▶ **GIVEN RECORDS**:
....
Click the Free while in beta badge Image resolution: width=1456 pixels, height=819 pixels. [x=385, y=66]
....
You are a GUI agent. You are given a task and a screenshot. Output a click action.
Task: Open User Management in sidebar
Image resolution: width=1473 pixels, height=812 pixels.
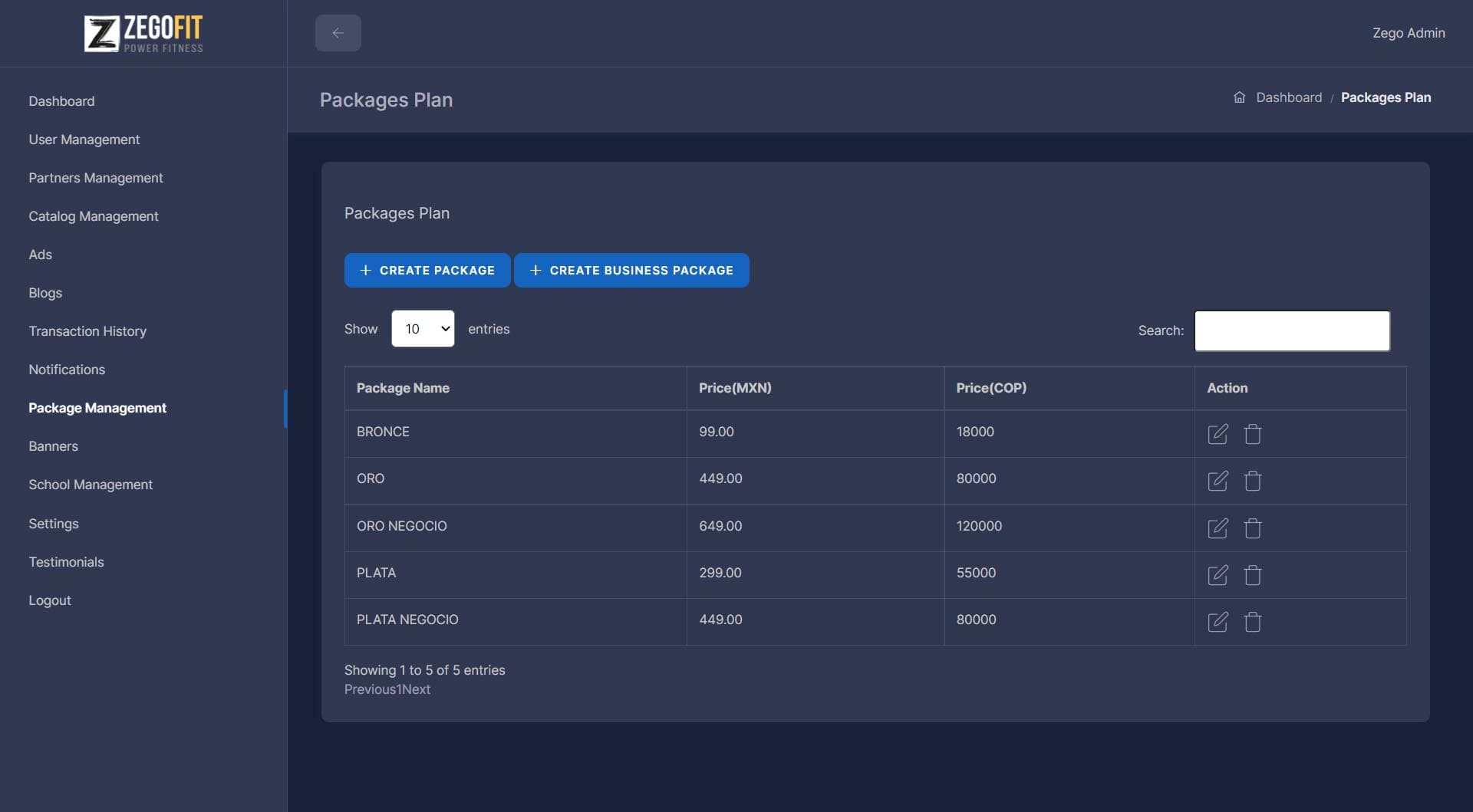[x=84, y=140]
....
Print the lines from the one with "You are a GUI" up to and including the one with "[x=84, y=140]", leaving out any pictures.

You are a GUI agent. You are given a task and a screenshot. Output a click action.
Task: Open User Management in sidebar
Image resolution: width=1473 pixels, height=812 pixels.
[x=84, y=140]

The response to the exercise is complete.